◆ Page excerpt
============================================================
For example, should private parties be allowed to invoke future WTO dispute settlement decisions before Vietnamese courts to seek compensation for damages after the expiration of a given reasonable period of time for Viet Nam to comply with a possible WTO ruling? Should a debate on direct effect take place within Viet Nam’s legal community and inform the upcoming ways in which WTO dispute settlement will directly or indirectly affect private parties’ commercial interests? Whatever the case, it appears essential that Vietnamese private operators and foreign companies based in or operating in Viet Nam take an active role in fully understanding WTO dispute settlement rules and procedures and their complex relation with the domestic legal and judicial system.

Interested party rights

The underlying rationale of the WTO’s dispute settlement system is to provide WTO Members with a clear legal framework at the multilateral level for solving trade disputes which may arise in the course of implementing WTO agreements and commitments. Mutually agreed solutions between WTO Members are the most desirable way to solve disputes but, where this is not possible, members can ask for panels and eventually even appeal procedures through which the WTO interprets the relevant rules and adjudicates the controversy. Should a WTO Member not comply with a recommendation to bring its laws or practices in line with WTO rules, then trade compensation or sanctions, for example in the form of duty increases or suspension of WTO obligations, may be authorised.

The system has, so far, worked well to solve significant disputes and avoid ‘trade wars’ or recourse to unilateral measures that could trigger an escalating spiral of protectionism and counter-reactions.

The WTO system appears reliable and effective in terms of both speed and efficiency. By providing a multilateral forum for settling disputes, the mechanism also protects weaker WTO Members against unilateral actions by stronger countries or trading blocs. This is evidenced in the increasing recourse to the system by WTO Members, including developing nations such as Viet Nam.
============================================================
◆ Entries shown
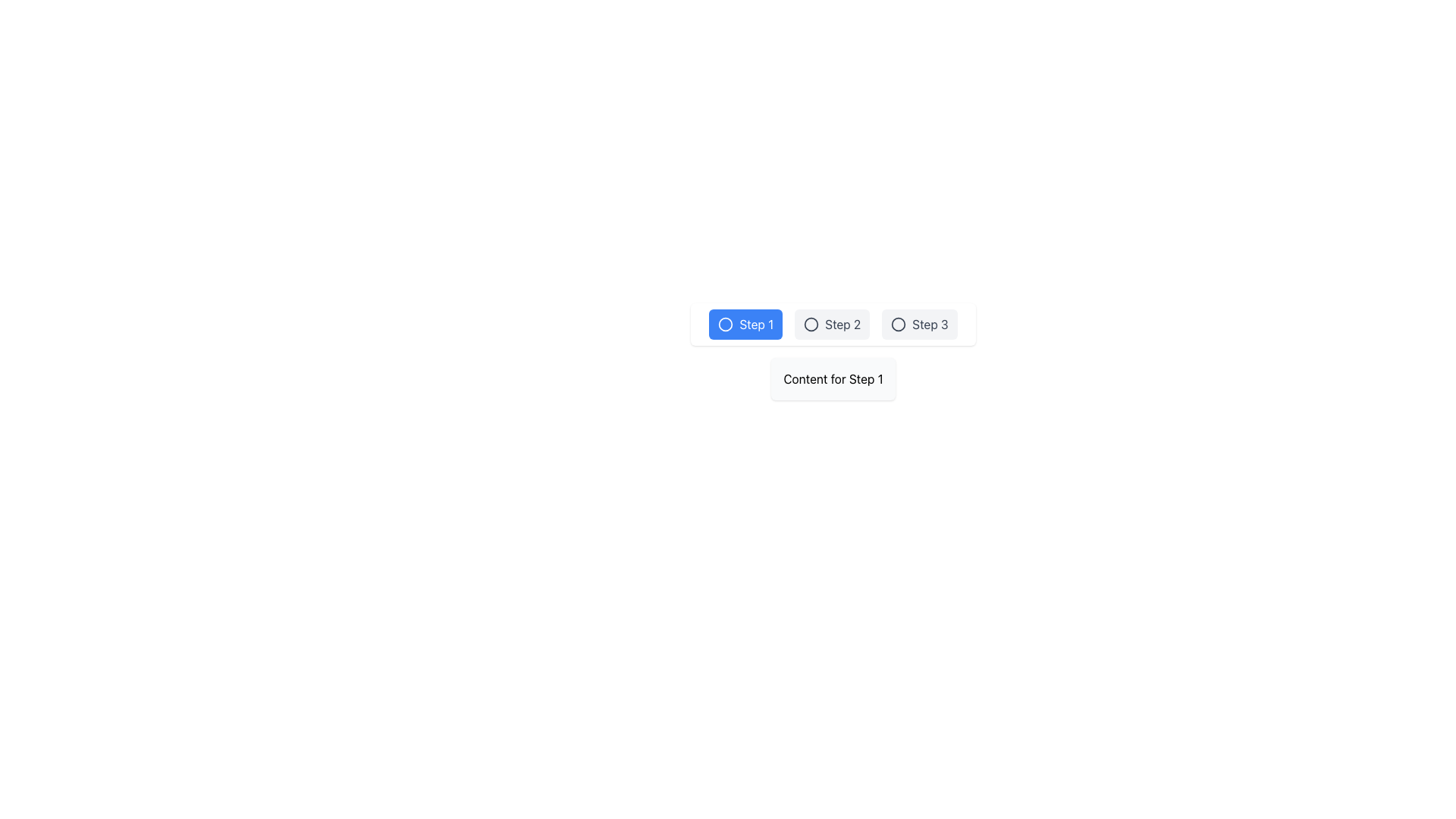  Describe the element at coordinates (833, 324) in the screenshot. I see `the 'Step 2' element of the horizontal step navigation component` at that location.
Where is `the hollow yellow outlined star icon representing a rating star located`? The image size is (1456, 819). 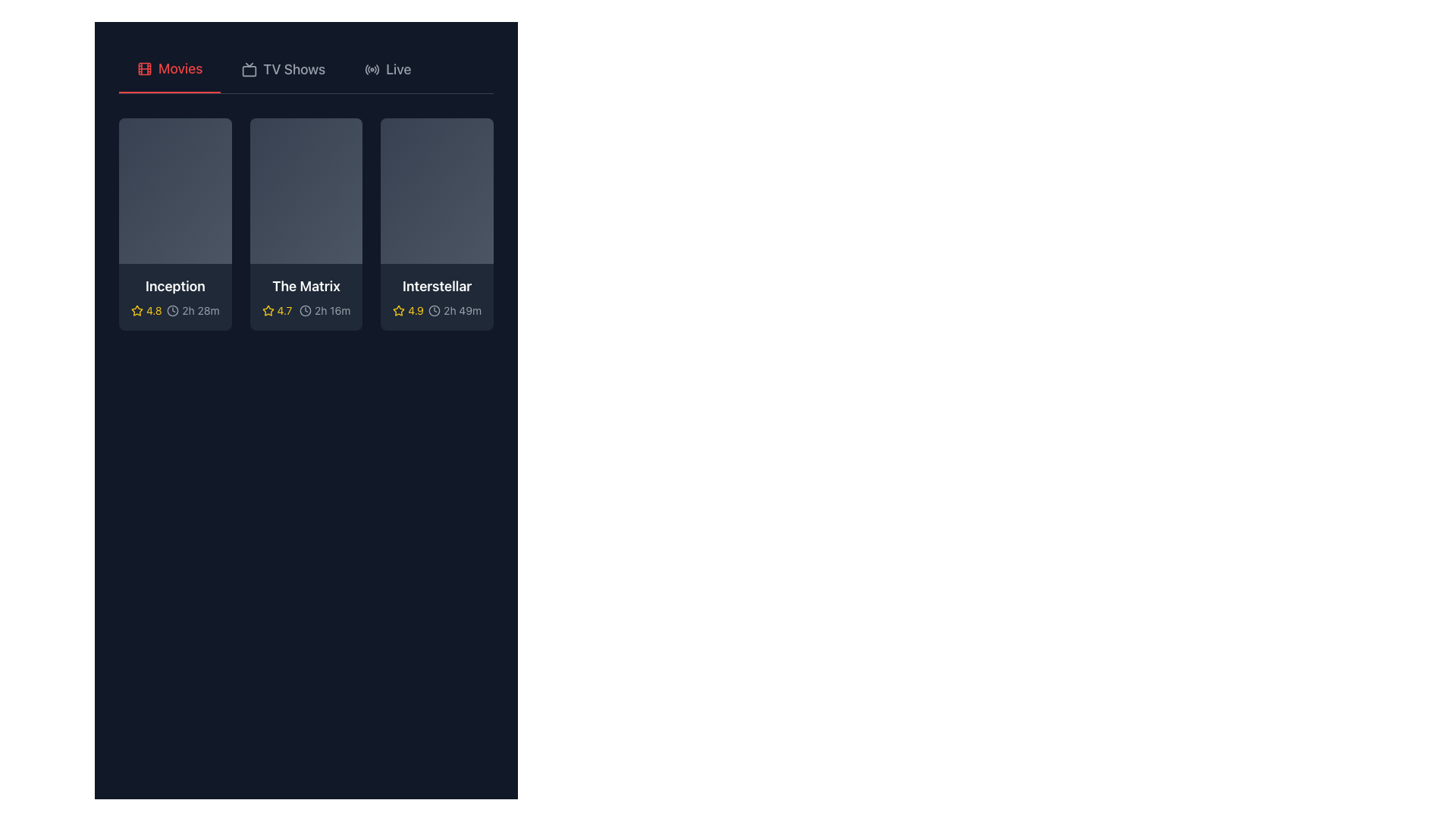 the hollow yellow outlined star icon representing a rating star located is located at coordinates (268, 309).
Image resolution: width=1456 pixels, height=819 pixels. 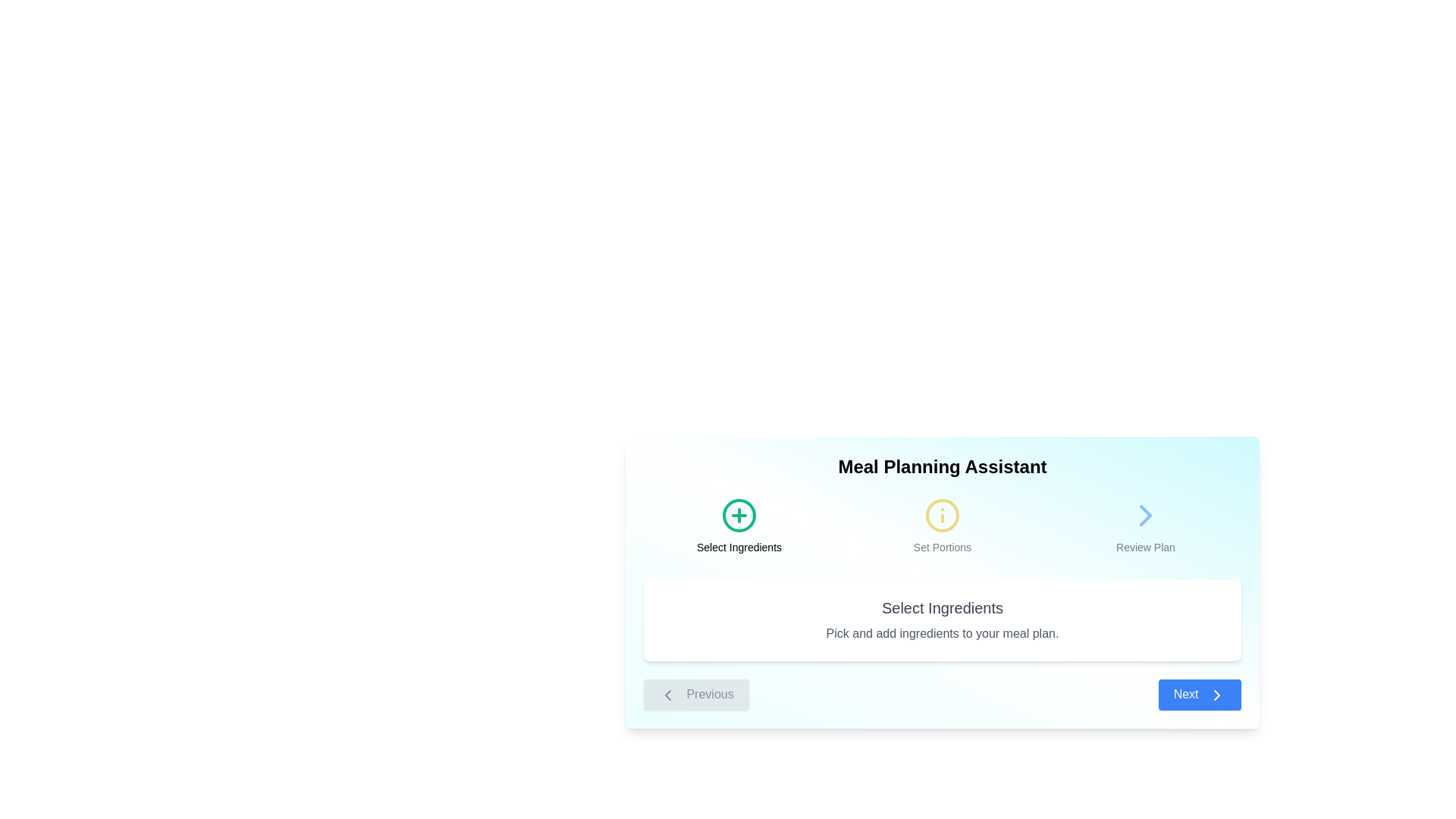 What do you see at coordinates (942, 514) in the screenshot?
I see `the Information icon located directly above the 'Set Portions' label in the main interface section` at bounding box center [942, 514].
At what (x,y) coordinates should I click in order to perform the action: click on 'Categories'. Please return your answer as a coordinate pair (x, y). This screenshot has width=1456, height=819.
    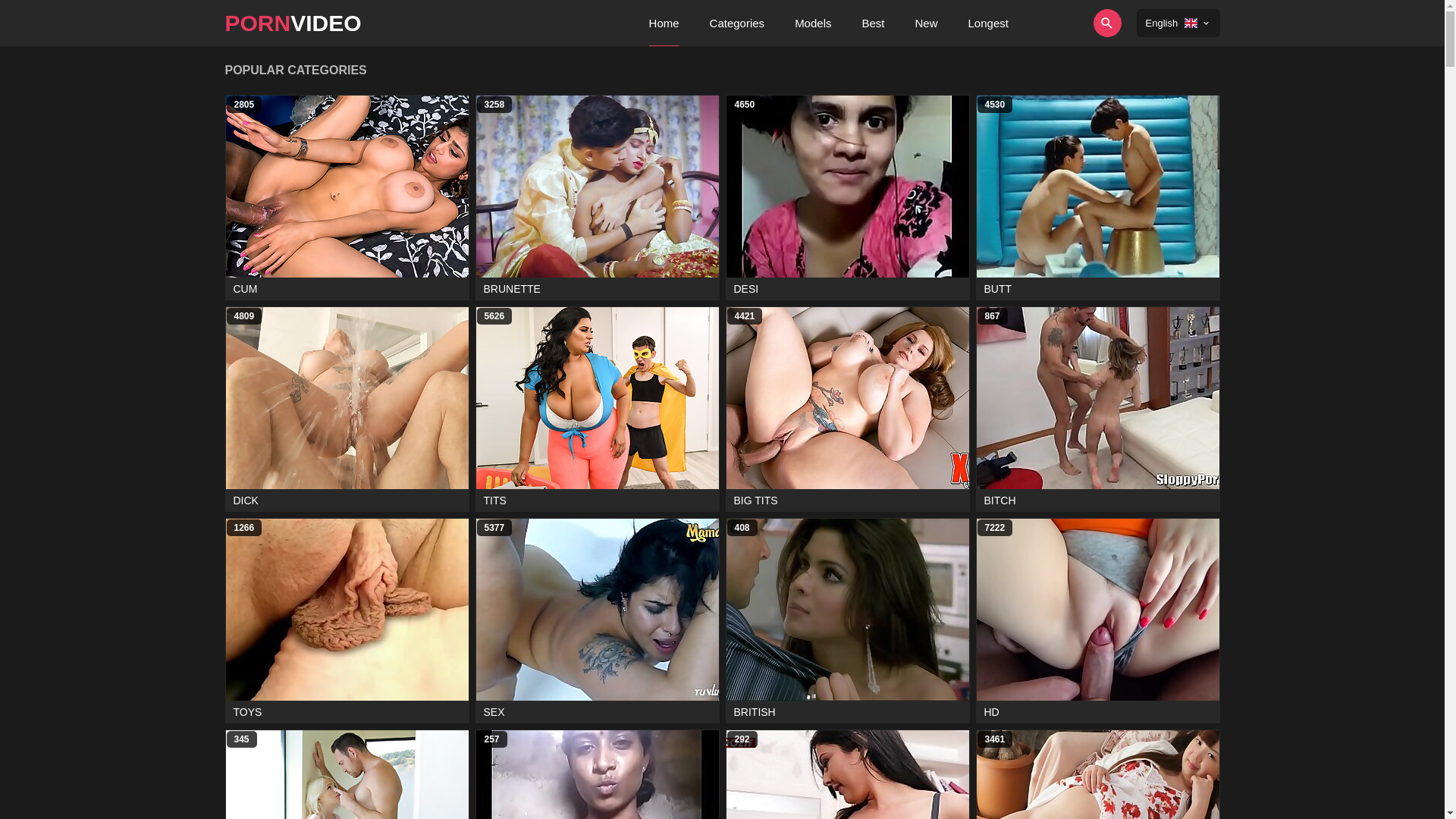
    Looking at the image, I should click on (737, 23).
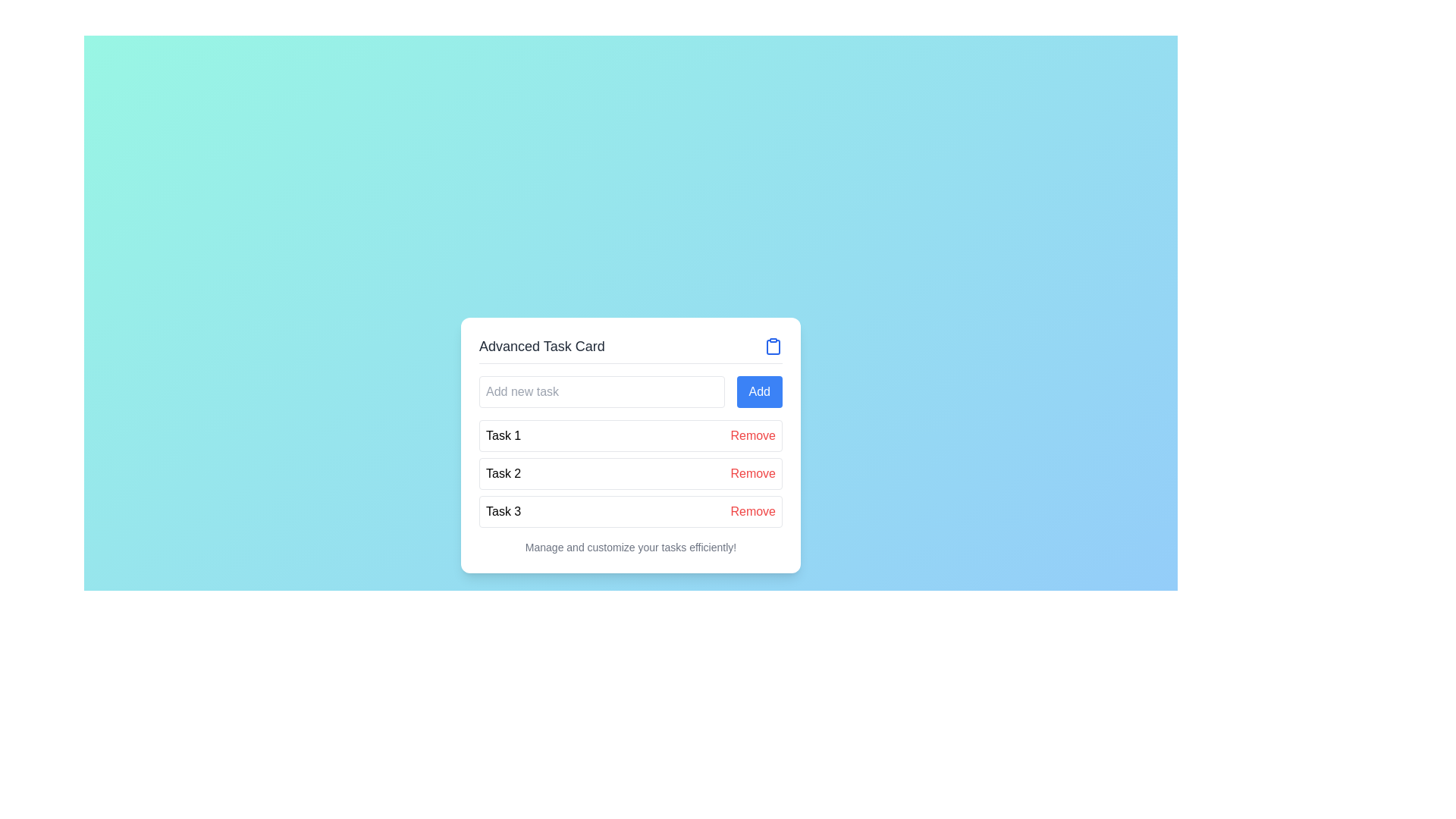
============================================================
◆ Stated problem 1
Answer these questions using the page excerpt on WTO dispute settlement:
(a) What does the page excerpt on WTO dispute settlement call the most desirable way to solve disputes between WTO Members?
(b) What two forms of trade compensation or sanctions does it give as examples for a Member that does not comply with a recommendation?
(c) Whom does the multilateral forum protect against unilateral actions by stronger countries or trading blocs?
◆ Stated problem 2
Carry the page excerpt on WTO dispute settlement forward from its final sentence.

◆ Exercise answer 1
(a) Mutually agreed solutions between WTO Members.
(b) Duty increases or suspension of WTO obligations.
(c) Weaker WTO Members.

◆ Exercise answer 2
Viet Nam is still in an early phase of its WTO membership. Traditionally, WTO Members do not engage right away in active WTO dispute settlement and have preferred to exhaust diplomatic and political avenues to amicably resolve trade controversies. At most, recently-acceded WTO Members participate in dispute settlement as "interested parties," something Viet Nam has done in two recent disputes.

The first was a challenge brought by Thailand against a number of US measures taken in relation to shrimp imports. In April 2006, Thailand requested consultations with the US concerning anti-dumping measures on imports of "frozen warm-water shrimps". Thailand contested the US practice known as "zeroing" negative dumping margins, arguing that, through its use of "zeroing", the US had failed to make a fair comparison between the export price and normal value and had artificially calculated distorted margins of dumping.

In October 2006, the WTO established a panel. Brazil, Chile, China, the EU, India, Japan, South Korea and Mexico reserved third-party rights. When, in January 2007, the WTO composed a panel, Viet Nam had joined the WTO and also reserved its third-party rights.

The second case in which Viet Nam will participate as an interested party is a complaint brought by the US against India in March 2007 in relation to "additional duties" or "extra additional duties" that India applies to certain imports, which include wines and distilled spirits from the US. A WTO panel was established in June, and Australia, Chile, the EU, Japan and Viet Nam reserved third-party rights.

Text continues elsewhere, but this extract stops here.